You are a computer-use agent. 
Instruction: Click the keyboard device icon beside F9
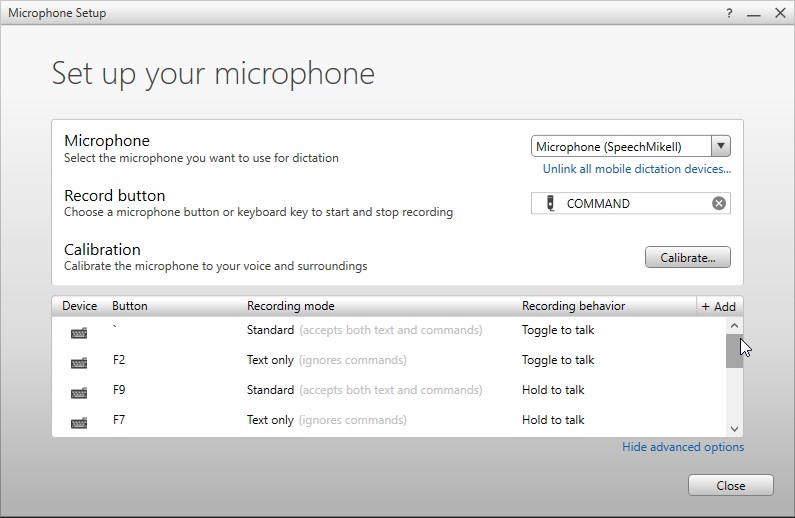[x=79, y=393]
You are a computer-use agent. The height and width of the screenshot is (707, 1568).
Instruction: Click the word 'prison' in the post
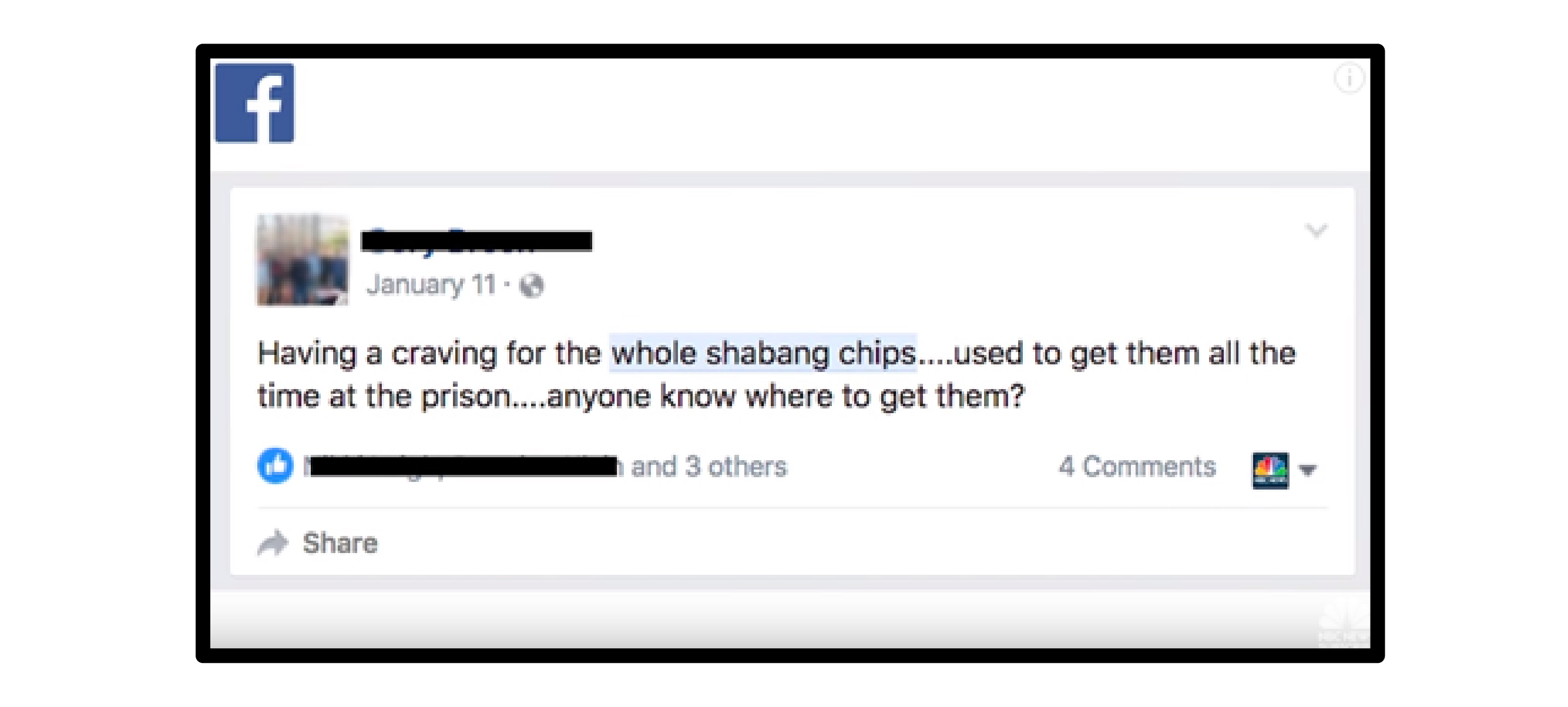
____
▶ _Exercise directions_: Transcribe the listing above in full. Pictures are not part of the copy.

▶ _Task answer_:
You are a computer-use agent. 
Instruction: Click the keyboard device icon beside F9
[x=79, y=393]
You are a computer-use agent. The height and width of the screenshot is (707, 1568).
Instruction: Click the word 'prison' in the post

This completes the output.